All the banks were closing, were losing their money. There was a run on the banks. The value on all the farmland went down, so taxes went down and there wasn’t money to pay the school teachers. I could have gone to school, but I would have had to board, that means to live in someone else’s home and pay them rent. The closest school was 16 miles away from home. There was no way to get there, and no money to board. Plus, they could use me at home on the farm. Schools shut down all over. (When I fact checked later, I learned that the Great Depression left 3 million students in the U.S. with no school.) That’s why you have to learn all you can while you’re in school. I don’t write so good, but you can. You have a good teacher there. Listen to her.

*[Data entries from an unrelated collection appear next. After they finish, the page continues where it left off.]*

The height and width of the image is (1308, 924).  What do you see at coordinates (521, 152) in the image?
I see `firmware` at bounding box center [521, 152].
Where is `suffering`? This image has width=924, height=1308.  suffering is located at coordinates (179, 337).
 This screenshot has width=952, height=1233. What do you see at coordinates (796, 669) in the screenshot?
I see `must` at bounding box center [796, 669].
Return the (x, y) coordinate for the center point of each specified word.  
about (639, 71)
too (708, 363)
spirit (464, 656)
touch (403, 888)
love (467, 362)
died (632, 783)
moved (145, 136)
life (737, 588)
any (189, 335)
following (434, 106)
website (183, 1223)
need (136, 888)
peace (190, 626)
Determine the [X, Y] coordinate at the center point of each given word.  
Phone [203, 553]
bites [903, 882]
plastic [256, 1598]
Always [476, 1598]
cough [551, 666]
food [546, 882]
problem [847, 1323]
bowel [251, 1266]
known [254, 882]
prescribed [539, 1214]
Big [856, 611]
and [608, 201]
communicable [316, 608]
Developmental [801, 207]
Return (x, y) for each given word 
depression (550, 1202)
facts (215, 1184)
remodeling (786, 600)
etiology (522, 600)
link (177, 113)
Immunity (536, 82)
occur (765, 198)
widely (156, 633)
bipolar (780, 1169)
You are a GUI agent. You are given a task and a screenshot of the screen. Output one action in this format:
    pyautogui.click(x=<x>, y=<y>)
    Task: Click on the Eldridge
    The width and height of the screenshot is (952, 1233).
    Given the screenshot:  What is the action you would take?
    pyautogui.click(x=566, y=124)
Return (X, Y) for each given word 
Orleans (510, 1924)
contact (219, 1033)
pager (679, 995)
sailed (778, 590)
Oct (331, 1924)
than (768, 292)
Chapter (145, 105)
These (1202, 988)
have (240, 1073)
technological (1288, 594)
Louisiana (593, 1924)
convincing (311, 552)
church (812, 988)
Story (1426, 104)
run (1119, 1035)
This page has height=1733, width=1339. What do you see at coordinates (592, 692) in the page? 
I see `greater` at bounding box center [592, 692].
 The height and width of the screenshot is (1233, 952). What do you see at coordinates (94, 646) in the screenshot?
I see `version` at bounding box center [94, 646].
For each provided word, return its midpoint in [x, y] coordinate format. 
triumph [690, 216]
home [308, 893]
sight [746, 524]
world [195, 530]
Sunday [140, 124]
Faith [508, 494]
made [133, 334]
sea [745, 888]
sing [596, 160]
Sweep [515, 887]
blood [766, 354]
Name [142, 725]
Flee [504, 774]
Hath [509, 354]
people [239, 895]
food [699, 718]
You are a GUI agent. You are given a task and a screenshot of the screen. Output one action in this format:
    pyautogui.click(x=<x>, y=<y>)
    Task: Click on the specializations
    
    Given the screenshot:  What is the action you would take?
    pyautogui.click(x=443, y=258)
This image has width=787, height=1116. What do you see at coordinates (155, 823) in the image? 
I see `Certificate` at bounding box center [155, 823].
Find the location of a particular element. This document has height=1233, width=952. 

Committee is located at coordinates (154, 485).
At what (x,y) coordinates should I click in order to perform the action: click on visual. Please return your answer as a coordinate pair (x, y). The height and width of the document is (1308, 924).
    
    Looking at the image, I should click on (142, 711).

Ever since I was in middle school, I knew that Grandpa only went to school through 8th grade, at the one-room schoolhouse on the ridge. I even visited the land and took a goofy photo poking my head around the wooden, brick-colored outhouse with its crescent moon window at the top. I knew that he always saved everything, like the Folger’s coffee tin full of pencil nubs and another one full of nails removed from projects at work or around the house. But I’m embarrassed at all the times that I sat around the table with him, that I never really knew why he stopped going to school, until now.

Unless we ask,
unless they tell,
unless we listen.
What’d you learn in school today?

Today, I learned to listen.
Hopefully tomorrow I’ll learn to question,
so that I can listen and learn all over again.

Love you, Grandpa. I’ll call you tomorrow.
I’ll try to learn a lot in school today, I promise.

     

 

 

Grandpa Ed and me at my wedding in 2006.